Chinese Foreign Ministry spokesman Liu Weimin reiterated Beijing's position that the islands belong to China. "China's territory simply cannot be bought or sold by any person," Liu said in a statement. Liu said the Chinese Government would continue to take necessary measures to "resolutely safeguard the sovereign rights of the Diaoyu Islands and adjacent islets."

"We cannot let territorial disputes damage the bilateral friendship of the past 40 years, but we will persist in our stance of sovereignty and territorial integrity," Hu said.

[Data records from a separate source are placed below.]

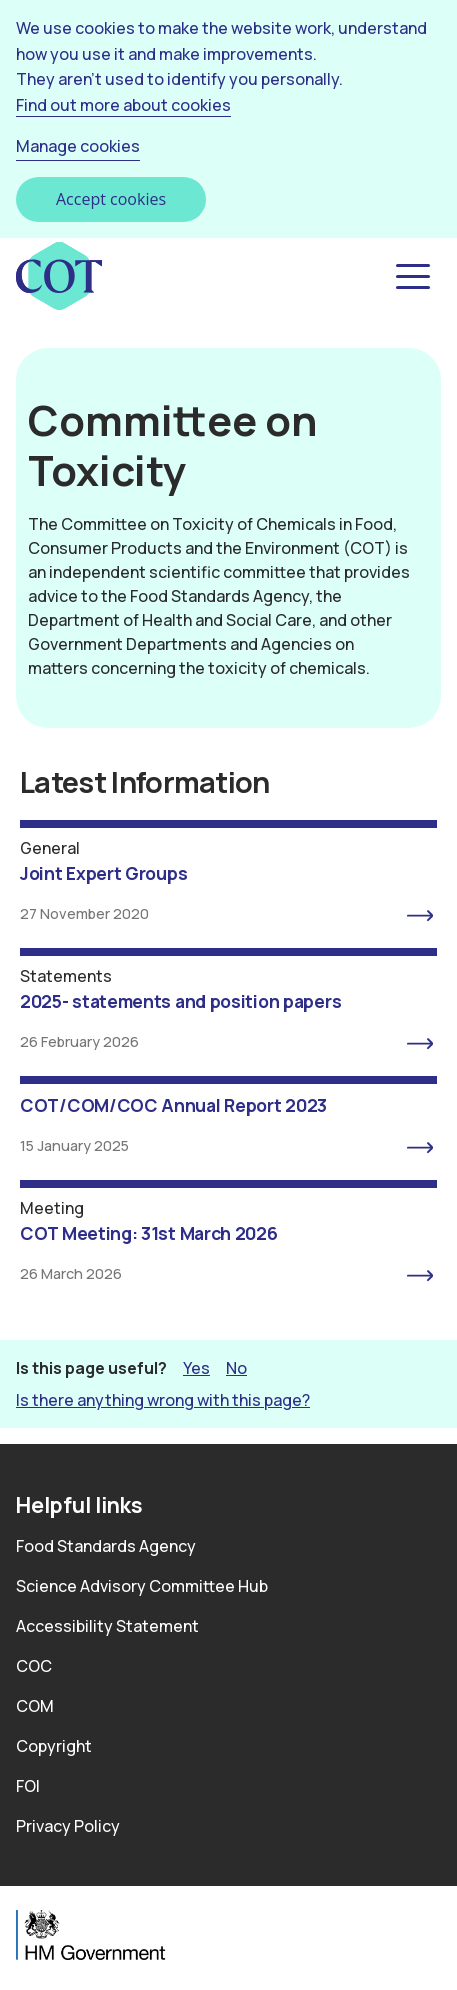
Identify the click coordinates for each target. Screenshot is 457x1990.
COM (35, 1706)
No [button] (236, 1367)
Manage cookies (78, 146)
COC (34, 1666)
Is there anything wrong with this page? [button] (163, 1400)
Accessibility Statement (107, 1626)
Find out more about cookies (123, 105)
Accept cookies (111, 199)
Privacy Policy (68, 1826)
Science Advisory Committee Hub (142, 1586)
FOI (28, 1786)
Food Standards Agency (106, 1546)
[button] (411, 277)
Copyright (54, 1746)
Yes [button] (196, 1367)
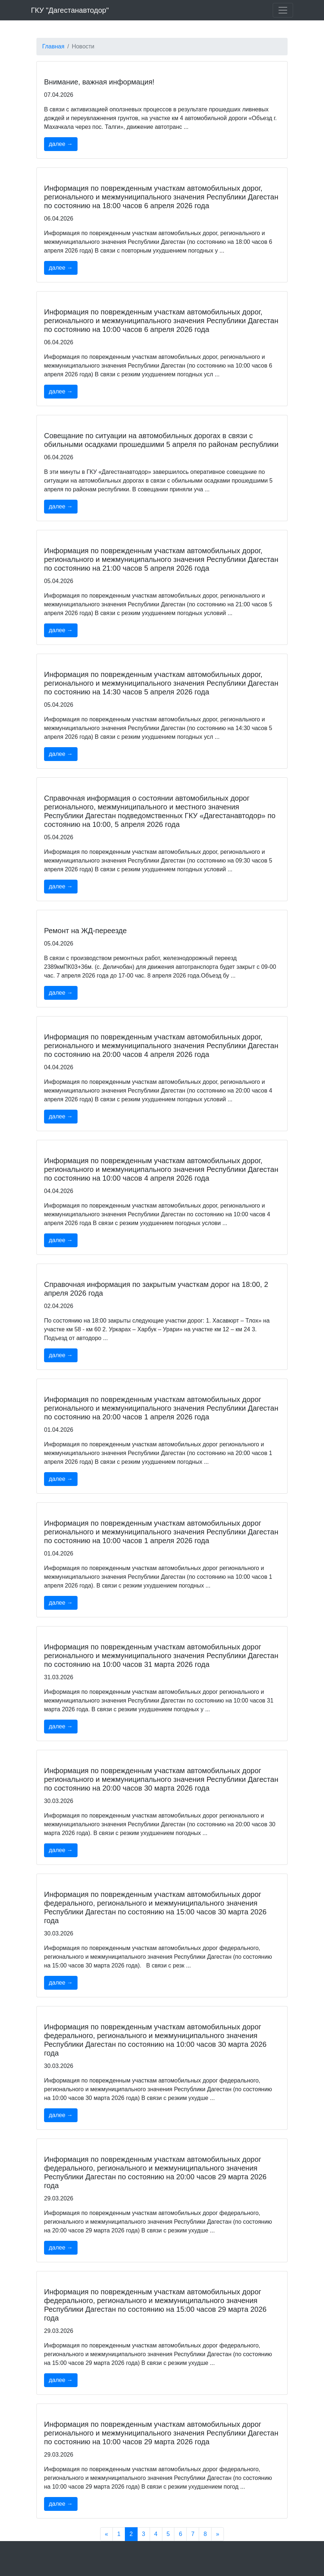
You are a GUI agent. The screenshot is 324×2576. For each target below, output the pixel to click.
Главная (53, 46)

He suggested strengthening communication with all involved Japanese parties to decrease strategic misunderstanding and boost mutual trust.

Regional stability benefits all countries involved, including Japan's ally, the United States, he stressed, mentioning U.S. Secretary of State Hillary Clinton's recent statement on holding a neutral position on territorial disputes between China and Japan.

Liu from Tsinghua University said the Japanese Government must keep a clear mind when rising right-wing forces try to gain political credit by provoking territorial disputes. He stressed that Japan's key problem is whether it should stop jeopardizing the Sino-Japanese relationship over the Diaoyu Islands. "The Noda administration is being manipulated by right-wing forces," Liu warned.

Feng Zhaokui, a senior research fellow on Japanese studies with the CASS, stressed that the Diaoyu Islands dispute does not constitute the whole Sino-Japanese relationship, and is not expected to be solved immediately. "The two countries have more practical joint efforts to make in economic cooperation and people-to-people exchanges," Feng said. He suggested that on the one hand, China should stick to the principle of solving the dispute through cooperation and coordination. On the other hand, China must persist in its stance of maintaining sovereignty and territorial integrity and let Japan know the serious consequences of irrational diplomatic policy.

Hu added that growing territorial disputes with neighboring countries are an inevitable process of China's peaceful rise. "Some countries are afraid of China's rise and are trying to profit from it," Hu said, "but China will not give up its sovereignty and national interests."

Hu said China's stance on disputed territories is to put aside disputes and develop them peacefully together. "Personally, I abhor open warfare," he said. "But if there is no other option when a country escalates territorial disputes, war will be the final solution."